DATA SHOWN:
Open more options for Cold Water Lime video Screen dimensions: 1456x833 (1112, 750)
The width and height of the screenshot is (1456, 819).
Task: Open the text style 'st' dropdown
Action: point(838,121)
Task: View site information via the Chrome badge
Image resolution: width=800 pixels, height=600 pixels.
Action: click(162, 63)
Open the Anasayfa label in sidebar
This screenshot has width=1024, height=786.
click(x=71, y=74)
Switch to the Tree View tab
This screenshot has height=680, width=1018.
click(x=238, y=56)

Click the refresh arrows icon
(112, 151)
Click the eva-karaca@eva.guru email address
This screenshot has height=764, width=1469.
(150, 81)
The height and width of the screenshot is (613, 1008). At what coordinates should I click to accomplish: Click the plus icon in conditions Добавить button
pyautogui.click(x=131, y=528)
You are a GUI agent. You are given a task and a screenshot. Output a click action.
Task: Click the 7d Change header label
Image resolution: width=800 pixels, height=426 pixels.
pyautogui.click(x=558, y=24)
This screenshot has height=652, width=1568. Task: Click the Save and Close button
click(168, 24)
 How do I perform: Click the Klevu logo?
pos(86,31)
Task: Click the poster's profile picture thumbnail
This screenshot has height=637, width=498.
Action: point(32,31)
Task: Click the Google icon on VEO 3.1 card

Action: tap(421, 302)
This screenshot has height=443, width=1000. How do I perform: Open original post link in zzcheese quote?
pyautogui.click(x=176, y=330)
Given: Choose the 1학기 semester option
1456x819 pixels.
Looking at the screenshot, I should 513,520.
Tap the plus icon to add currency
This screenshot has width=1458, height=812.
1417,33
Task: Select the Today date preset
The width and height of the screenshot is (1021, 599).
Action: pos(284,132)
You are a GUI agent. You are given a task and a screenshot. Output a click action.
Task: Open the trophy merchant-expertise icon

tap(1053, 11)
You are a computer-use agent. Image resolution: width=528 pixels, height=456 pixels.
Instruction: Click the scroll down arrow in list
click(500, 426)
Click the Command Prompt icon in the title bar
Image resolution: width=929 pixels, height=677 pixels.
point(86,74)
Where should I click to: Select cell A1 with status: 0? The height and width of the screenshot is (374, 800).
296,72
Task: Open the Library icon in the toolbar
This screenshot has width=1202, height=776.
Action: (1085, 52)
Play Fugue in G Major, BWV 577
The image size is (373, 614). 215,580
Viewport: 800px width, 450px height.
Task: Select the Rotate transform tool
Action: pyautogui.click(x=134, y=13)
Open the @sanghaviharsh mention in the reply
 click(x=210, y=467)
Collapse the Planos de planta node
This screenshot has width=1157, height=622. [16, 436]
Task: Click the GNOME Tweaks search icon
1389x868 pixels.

TASK OBJECTIVE:
Render the rows from the line containing "How do I perform: Click the Klevu logo?" through the line containing "This screenshot has width=1157, height=622.", inclusive, as a numbered list, leaving out blank lines.

RESPONSE TO THE TASK:
1.  How do I perform: Click the Klevu logo?
2. pos(86,31)
3. Task: Click the poster's profile picture thumbnail
4. This screenshot has height=637, width=498.
5. Action: point(32,31)
6. Task: Click the Google icon on VEO 3.1 card
7. Action: tap(421, 302)
8. This screenshot has height=443, width=1000. How do I perform: Open original post link in zzcheese quote?
9. pyautogui.click(x=176, y=330)
10. Given: Choose the 1학기 semester option
11. 1456x819 pixels.
12. Looking at the screenshot, I should 513,520.
13. Tap the plus icon to add currency
14. This screenshot has width=1458, height=812.
15. 1417,33
16. Task: Select the Today date preset
17. The width and height of the screenshot is (1021, 599).
18. Action: pos(284,132)
19. You are a GUI agent. You are given a task and a screenshot. Output a click action.
20. Task: Open the trophy merchant-expertise icon
21. tap(1053, 11)
22. You are a computer-use agent. Image resolution: width=528 pixels, height=456 pixels.
23. Instruction: Click the scroll down arrow in list
24. click(500, 426)
25. Click the Command Prompt icon in the title bar
26. Image resolution: width=929 pixels, height=677 pixels.
27. point(86,74)
28. Where should I click to: Select cell A1 with status: 0? The height and width of the screenshot is (374, 800).
29. 296,72
30. Task: Open the Library icon in the toolbar
31. This screenshot has width=1202, height=776.
32. Action: (1085, 52)
33. Play Fugue in G Major, BWV 577
34. The image size is (373, 614). 215,580
35. Viewport: 800px width, 450px height.
36. Task: Select the Rotate transform tool
37. Action: pyautogui.click(x=134, y=13)
38. Open the @sanghaviharsh mention in the reply
39.  click(x=210, y=467)
40. Collapse the Planos de planta node
41. This screenshot has width=1157, height=622. [16, 436]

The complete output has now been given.